The line labeled $H_{3}$ is the best linear discriminant of this data. 

A classic and widely used margin classifier is the *support vector machine* (SVM). SVMs search a space, definied by the features, to find the optimal seperating hyperplane (ie a plane in many dimensions). In the example above, it would iteratively try many lines such as $H_{1}$ and $H_{2}$ before eventually settling on a particular plane.

We will use the implimentation in SKLearn, svc -- a class that contains all functions need to train, test, and deplpoy a SVM. Do note however, that fitting a SVM is computationally expensive and scale quadratically. In other words, training an SVM with O(10k) samples becomes really time consuming and memory hungry.  

## Ensemble classifiers

Rather than relying on the results of a single classifer, ensemble classifier combine the results of many smaller classifiers. There are many ways of generating such a collection of computer classifiers. Here we will focus on the popular random forest (RFs) models. 

RFs build a collection of decision trees built from a random selection of the feature set. A single decision tree is a type of flow chart: each node in the tree is a test on a single feature and each branch denotes the outcome. A terminal node, or leaf, represents the tree's final classification.

A single decsion tree tends to overfit the data -- it become really good at representing the training data but does not generalize well to new data. RFs get around this by creating many trees, using a random subsample of features and training examples for each tree. A new sample is then fed into every tree and the results averaged at the end to come to a final decision.

To train a RF in python we will use the sklearn's ensemble methods.

In [11]:
# note we are only using a few of the RF parameters. There are many ways to modify this
rf_clf = sklearn.ensemble.RandomForestClassifier(n_estimators=30, n_jobs=8, verbose=1)

30


We have not trained the classifier yet. The code above defines an instance *rf_clf* of the class *RandomForestClassifier*. The parameters we added define a few things:

* n_estimators is the number of trees. For now we are just using 30
* n_jobs parallalizes the process. It subdivides the process out to some number of cores. This speeds up training and is limited by the hardware you are working on. 
* verbose just tells sklearn they we want feedback as it is training. 

There are loads of other parameters that can change how the classifier behaves. For our purposes, mostly using defaults will suffice. Note that we are not exlicitly defining the number of features the will be used in each random tree. The default as set by sklearn is $\sqrt(n_features)$. This is generally a good rule of thumb.
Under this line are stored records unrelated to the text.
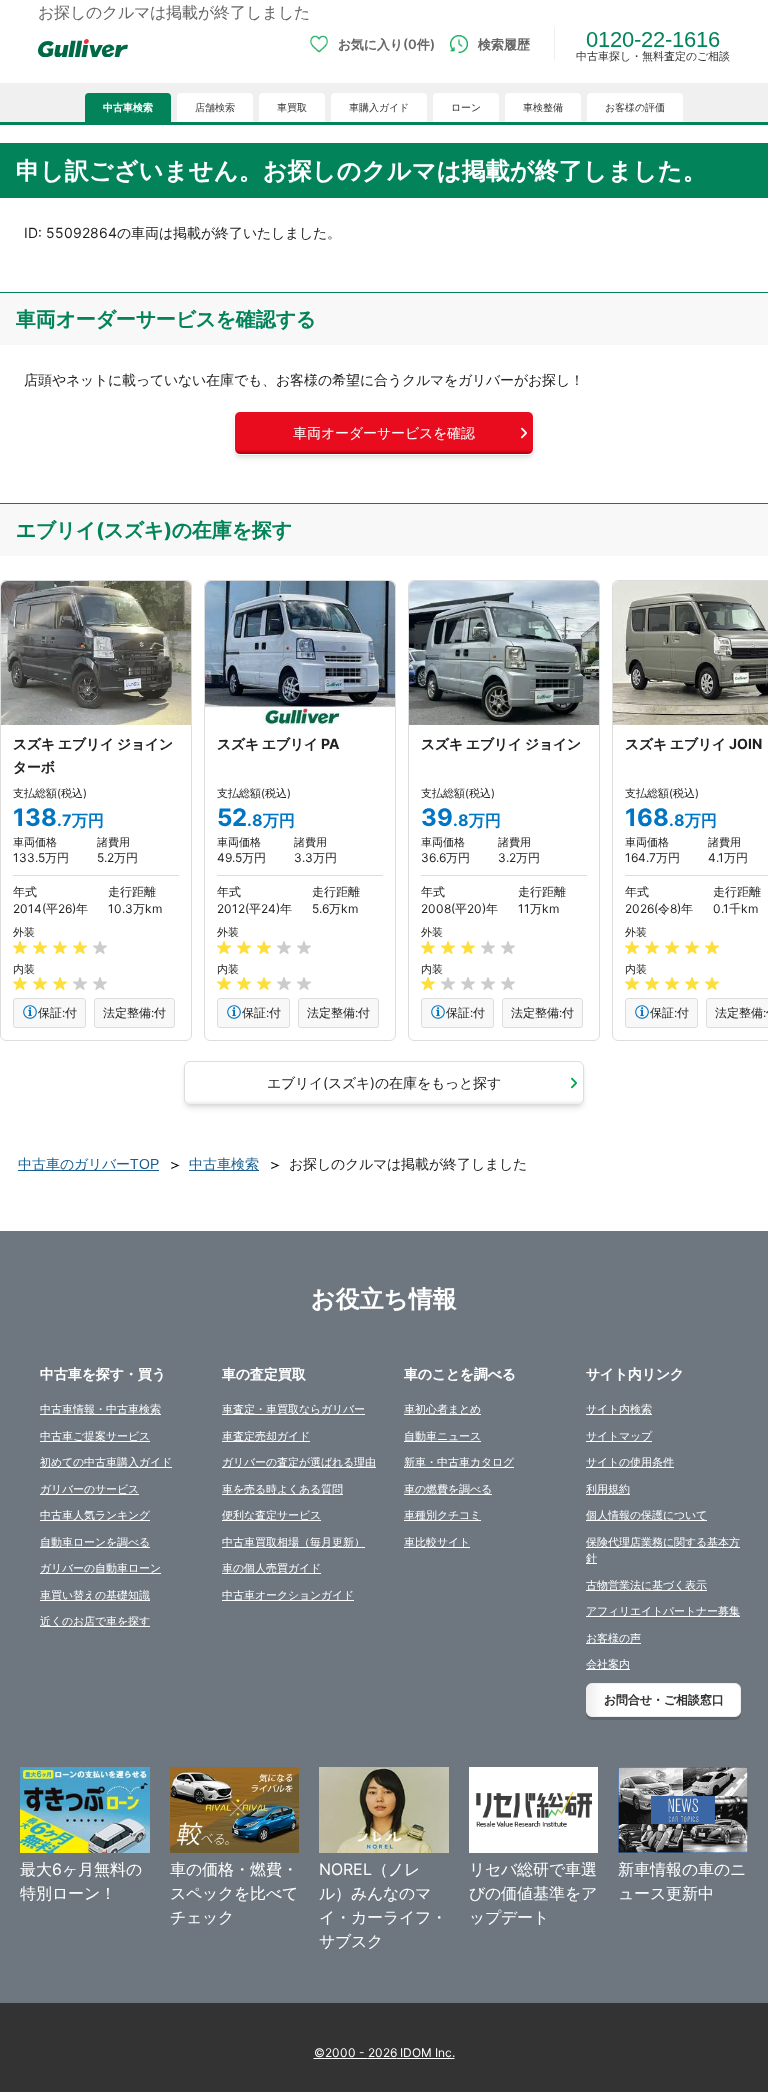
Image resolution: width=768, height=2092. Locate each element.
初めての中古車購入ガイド (106, 1462)
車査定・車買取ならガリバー (293, 1409)
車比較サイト (437, 1542)
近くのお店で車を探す (95, 1621)
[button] (384, 433)
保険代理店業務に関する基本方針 (663, 1550)
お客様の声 (613, 1638)
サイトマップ (619, 1436)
To train the classifier we need to give it data. This is done with the *fit* method of the *RandomForestClassifier*.

In [33]:
# to train it, feed in the features and labels
# pull out the features for the training data
# the next line uses "list comprehension" to pull out the feature vectors only from the trianing data
train_features = [data[line]['features'] for line in train_ids]
train_features = np.asarray(train_features)  # convert to an array

# retrieve the numeric classes of the training data
train_labels = [data[line]['class'] for line in train_ids]
train_labels = np.asarray(train_labels)  # convert to an array

# check to make sure these numbers are right. We expect the training data to be a matrix with 
# dimensions [n_images x n_features] and the test data to be a matrix with dimensions [n_images x 1]
print("train features dim:", train_features.shape)
print("train labels dim:", train_labels.shape)

train features dim: (16542, 70)
train labels dim: (16542,)


In [28]:
train_array = [data[line]['features'] for line in train_ids]

In [29]:
len(train_array)

16542

In [30]:
type(train_array)

list

In [32]:
train_array = np.asarray(train_array)
train_array.shape

(16542, 70)